SI: The story ran in the Super Bowl preview issue, long after the high school football season had ended. Was there a firm deadline with it?
PRICE: If I remember correctly there certainly was a deadline, but when it ran -- weirdly enough -- Pittsburgh was on the cover, because the Steelers were going to the Super Bowl. I thought they could have actually made some sort of link on the cover and they didn’t. They could have done some sort of western Pennsylvania thing.
It wasn’t timely but I tend to think they had to get it in before the end of the football season. I remember them being really patient with it. Everybody knew that it had the potential to be a good story.
SI: Who edited the story for you?
PRICE: I think it was [assistant managing editor] Chris Hunt, an incredible editor. He has cut so many stories of mine in such surgical ways that I don’t even know that I’m bleeding. He’s an astonishingly deft editor. Drew Lawrence was the fact-checker on it and did an incredible job also. It was almost 10,000 words, and it was as long as anything I’ve ever written. I give them an incredible amount of credit for running the whole thing. If it was a high school football story without Ditka, Dorsett and the more famous names I suspect that it wouldn’t have been as long.

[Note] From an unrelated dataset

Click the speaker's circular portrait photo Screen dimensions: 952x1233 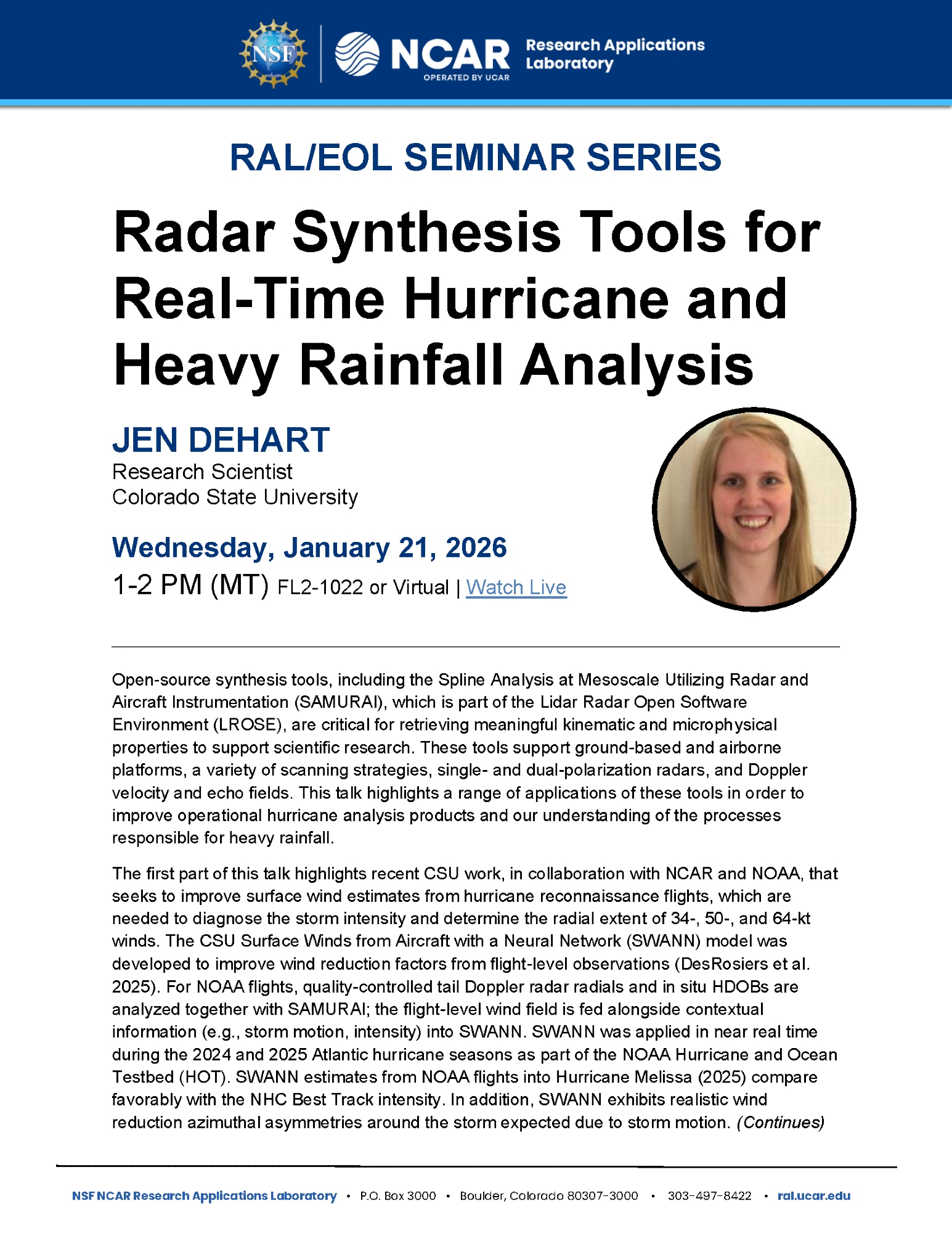click(754, 509)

SI: What did the town think of the story after it came out?
PRICE: I know some people were upset with it in the sense that they felt it was too negative. But the people who I trusted there were like, This is what happened. This is how it is. We understand it, and this is what happened to us. The mill went down, crime took over and our kids are enduring in spite of it. Their achievement is not possible to understand unless you underline what they went through to achieve it.

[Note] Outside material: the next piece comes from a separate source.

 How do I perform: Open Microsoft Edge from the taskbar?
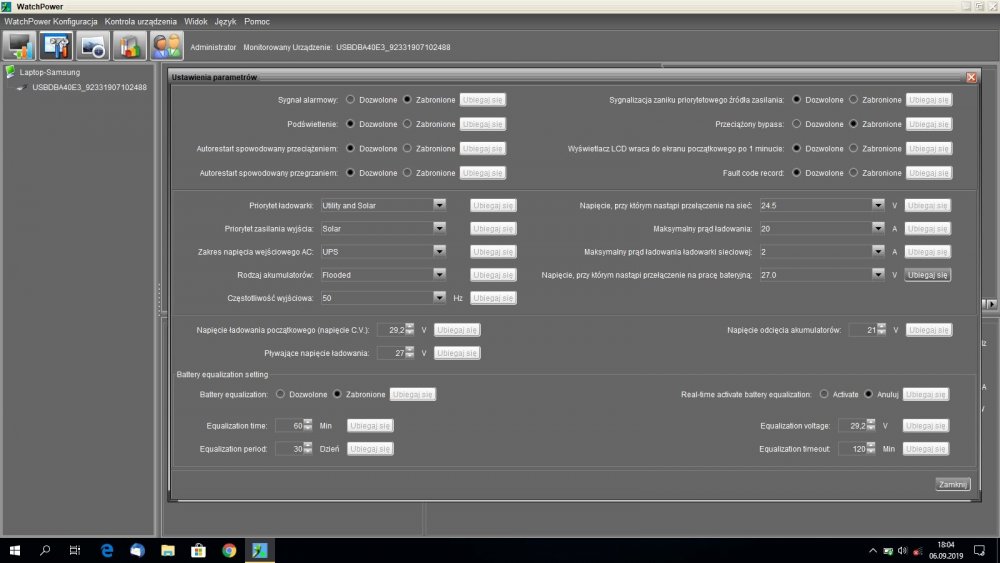click(107, 550)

I’ve been back a ton of times and the people have been incredible to me. If they weren’t so positive I probably wouldn’t be able to write the book.
SI: What about the response from readers?
PRICE: I got an incredible response from readers. People responded in a way that I’d hoped. They saw in it what I saw in it, which is the value in writing this. I kind of feared people would say, ‘”Who cares?” but they didn’t.
SI: You’re now working on a book about Aliquippa. Was there a lot more to say about the town and the people?
PRICE: I would not write it if I felt I had told the story in full. It was one of the few stories I’ve ever told for SI where when I finished it I knew I had so much more that had to leave in my notebook. In many ways the book goes far deeper into it and I learned a lot more about Aliquippa.
SI: The headline of the story is “The Heart Of Football Beats In Aliquippa.” What did you make of that?
PRICE: I thought it was strange. In fact that was one of the main objections to the story. From one teacher in Aliquippa -- a very bright guy – he said, “I don’t understand the headline. What did it have to do with the story?” To tell you the truth I rarely look at the headline because I’m so emotionally wrapped up that I can’t really read any of it clearly and the headline is the least of my concerns. But I get it somewhat and yet I also don’t understand it and I’m mystified by the headline. When the guy asked me I said, “I don’t know what to tell you. It’s a really unusual headline.”
SI: Did you ever get an explanation?
SI: What have you taken away from the experience of Aliquippa?
PRICE: I rarely if ever have been in a place or been on a story where people were so unremittingly honest and lacking in bulls---. It was just like: This is who we are, this is what’s happened to us, this is how we’re getting by, this is how we’re getting through it. The hard times carved away the media BS. The quality of people I met there were astonishing. It’s got its share of bad actors but I just found myself really impressed. Whatever that honesty is I think that’s part of the quality that makes the story special.